_Exercise_
Only the lines from the one containing "Task: Expand the" to the end of the data below belong in the answer, each repeated exactly; no pictures.

Stored data
^^^^^^^^^^^^^^^^

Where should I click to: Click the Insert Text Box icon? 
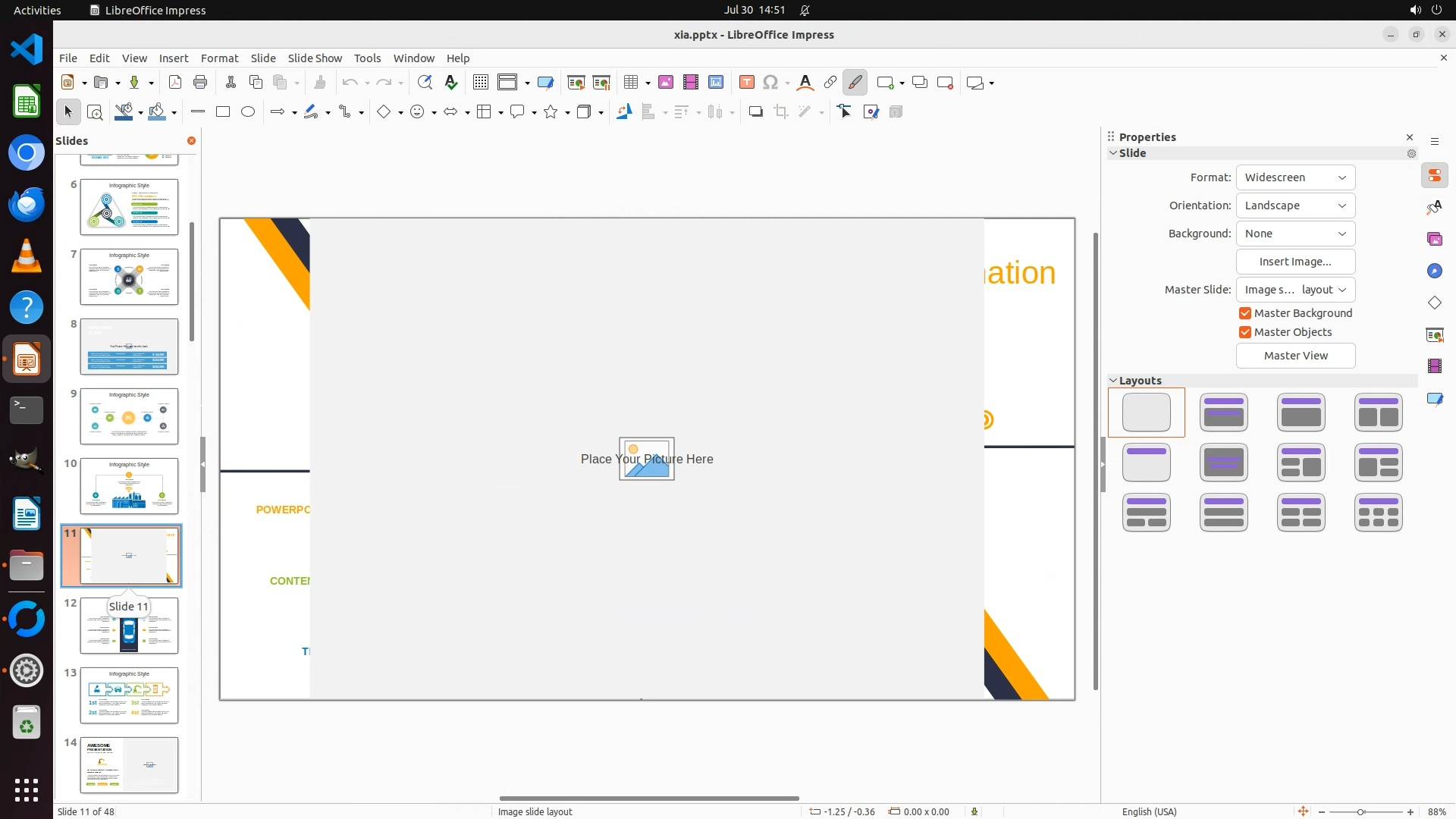[x=746, y=83]
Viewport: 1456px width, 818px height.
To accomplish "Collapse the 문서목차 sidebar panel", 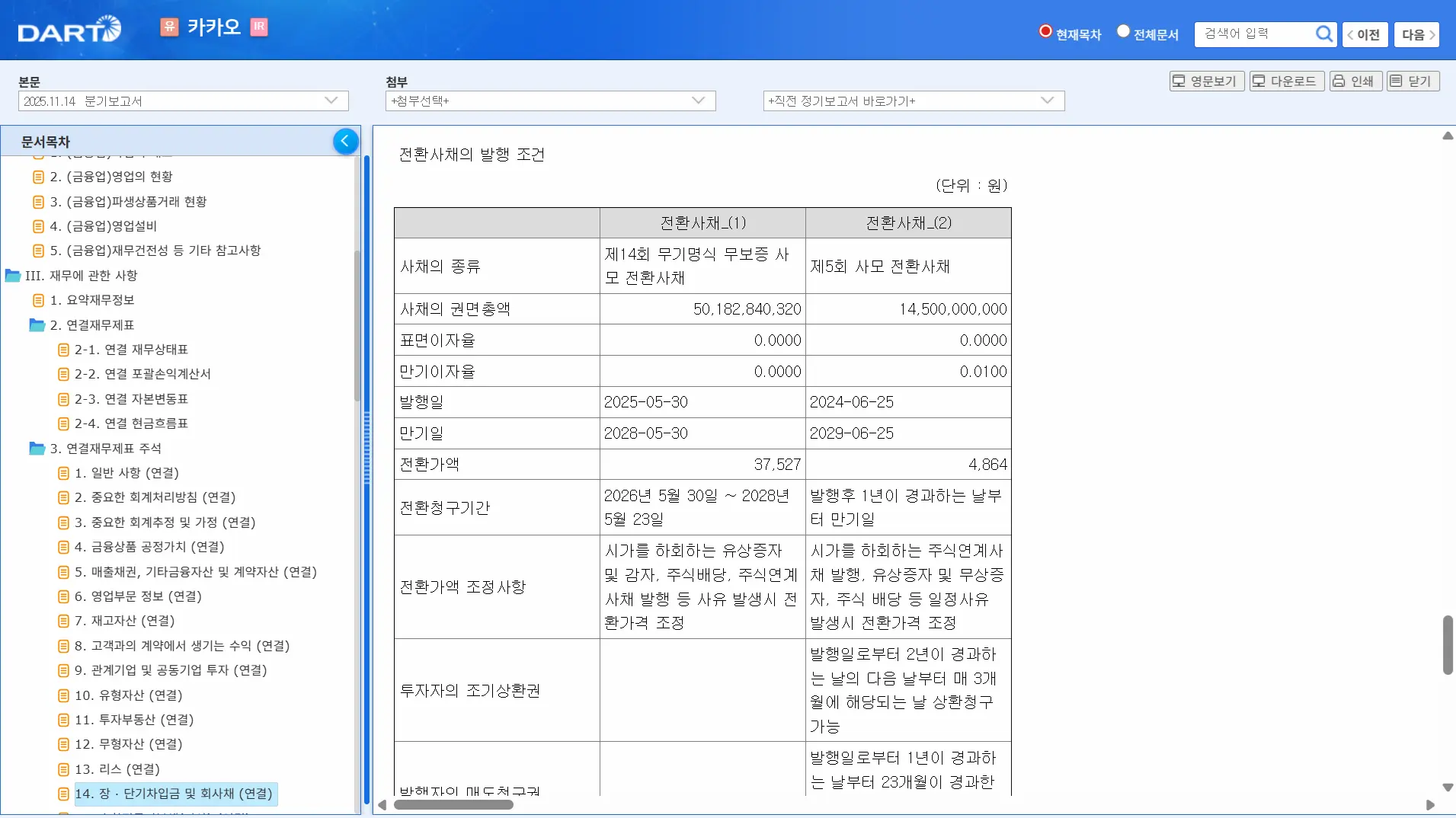I will click(x=345, y=141).
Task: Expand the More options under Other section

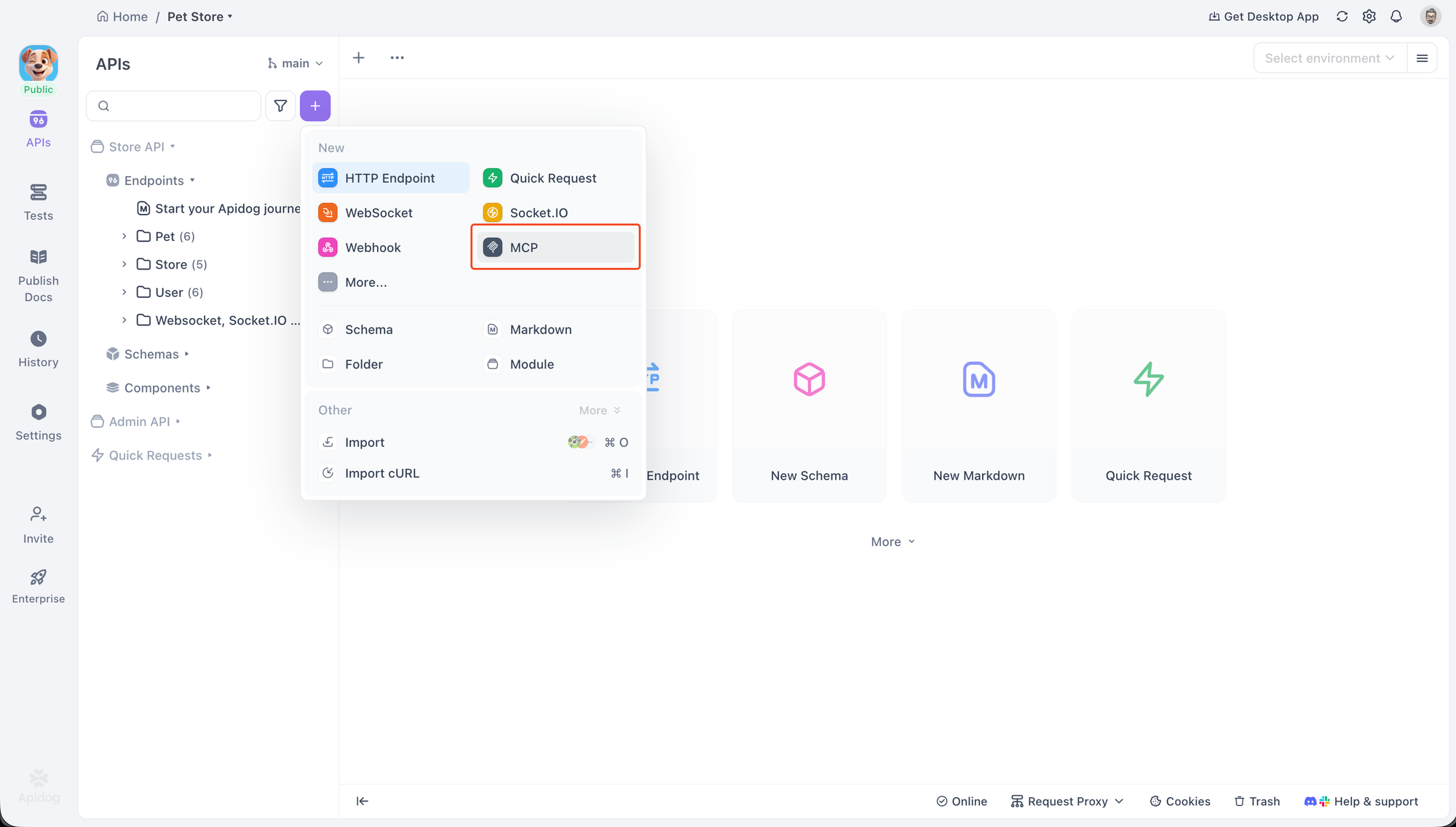Action: pos(598,410)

^^^^^^^^^^^^^^^^

_Written reply_
Task: Expand the More options under Other section

Action: pos(598,410)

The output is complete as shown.